Top-flight Rosés can indeed be found in the United States
Wow! The angst and drama from Bawlemore had me sampling wine like crazy this week. At what point will the Progressives be held responsible for the chaos in many of our cities and blue states which has been brought on by their misguided policies and inept management? It is irrefutable that the most crime-prone, devastated, racially divided cities and states have been under the sway of Progressive leadership for 50 or more years. The mainstream media supports them in their proposed remedy.
Spend more money! So I went out and bought several half bottles of wine, and drank them down while viewing marathon stupidity reportage of the riots. Sure enough, most of my troubled thoughts disappeared. Fortunately dear readers, I took notes and can read my handwriting up to the seventh bottle, which enabled this column.

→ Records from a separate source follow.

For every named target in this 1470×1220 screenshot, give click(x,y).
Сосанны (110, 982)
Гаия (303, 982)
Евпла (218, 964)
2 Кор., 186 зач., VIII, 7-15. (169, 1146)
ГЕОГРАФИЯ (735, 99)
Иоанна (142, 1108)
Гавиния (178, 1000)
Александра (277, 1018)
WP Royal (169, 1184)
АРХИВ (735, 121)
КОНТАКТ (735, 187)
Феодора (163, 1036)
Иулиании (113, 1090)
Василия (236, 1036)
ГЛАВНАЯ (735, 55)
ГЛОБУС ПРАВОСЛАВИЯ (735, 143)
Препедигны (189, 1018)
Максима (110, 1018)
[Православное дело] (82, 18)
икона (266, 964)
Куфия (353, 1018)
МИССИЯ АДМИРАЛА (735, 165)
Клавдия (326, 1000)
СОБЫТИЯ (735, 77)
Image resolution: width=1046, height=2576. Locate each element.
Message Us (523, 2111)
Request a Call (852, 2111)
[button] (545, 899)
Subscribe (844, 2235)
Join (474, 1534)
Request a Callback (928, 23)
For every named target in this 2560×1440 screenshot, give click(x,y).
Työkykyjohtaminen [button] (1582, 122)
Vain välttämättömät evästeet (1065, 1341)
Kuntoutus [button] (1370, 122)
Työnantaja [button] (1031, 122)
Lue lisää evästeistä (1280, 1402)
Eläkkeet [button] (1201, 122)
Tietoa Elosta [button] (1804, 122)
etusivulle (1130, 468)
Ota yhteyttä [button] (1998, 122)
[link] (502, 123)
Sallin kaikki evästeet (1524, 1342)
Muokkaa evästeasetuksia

Eminence Road Farm Winery is Located in Long Eddy, N.Y., in a mountain valley in Delaware County. The winery is housed in an old cow barn. Don’t let that throw you, though; it produces small lots of wonderful wine. The Elizabeth Vineyard Gewurztraminer 2012 vies with the best from Alsace and Germany. It’s pale golden, and the nose shows subtle floral tones, honey notes, orange zest and beeswax aromas. The palate is dry, with perfect acidity supporting a medium body and hints of Asian spice, lychee and more orange rind. The wine went through malolactic fermentation employing naturally occurring yeast so it has some appealing, yeasty characteristics, 92 McD and it can be found under $20. If you enjoy spicy, sushi, or most Asian or Mexican, please give “Gewurz” a try. It is made for food. If you have a pal who enjoys Gewurztraminer, do the push up and search this out. I found mine in Brooklyn.
Luca Malbec 2012 was awarded 93s and 92s by many. No. 19 on Wine Spectator Best of 2014 but for some reason the price is falling from its high of $32 to a reasonable under $25, less on cases. The only weak vintage from 2007-13 has been the 2009 and that rated a “nothin' ta sneeze at” 87 points. Natalie Maclean intoned, “Heavenly hamburger wine.”
As regulars are aware, I’m no fan of Malbec. I made my rare 85 percent burger with a half-inch slab of onion, slathered it in Creole grainy mustard, surrounded it with a Kimmelwick roll and sure enough, the Malbec was pretty darn good. On a serious note, this is a very well-made bottle. Malbec fans would be well served to lay some in at this price. Lots of black fruit, long time in oak provides mocha, chocolate, full body.
Remember Judith Beck? Think GruVe. She’s at it again with a wonderful Blaufrankisch Rosé 2014 for $16. Blaufrankisch, aka Lemberger and Kekfrankos, is German for blue Frankish. This dark-skinned grape is very hardy and withstands the cold winters found in the region. It is planted all over Austria, Hungary, parts of Germany and the Balkans.
A top-flight Rosé rendition is rarely found in the states but I had the very good fortune to sample eight. Beck’s stood out: Light orange rose-tinted, after a few swirls the nose is lovely. Spicy cherries and tangerines are underlined by herbal nuance. On the palate, bitter cherry and rhubarb flavors. Finishes long, clean and dry. Two other producers worth looking into are Schiefel and Wenzel.
Don Ramon Platinum Silver Tequila, Mexico is the crème de la crème of tequilas say several experts. If you try this please don’t show your “country.” Don’t take it in a shot glass and slug it down. Don’t salt your hand and bite a piece of lime or ask for it in a Margarita with a splash of GM and a salt rim. Think of it as a decent brandy, place it in a snifter and savor it. The hangovers are substantially reduced. Believe it or not Tequila improves with age, both by how old-timers consume it and the lovely effects of maturation.
Finally, Happy Mother’s Day. My mom passed several years ago, and I wish I had cherished her even more than I did.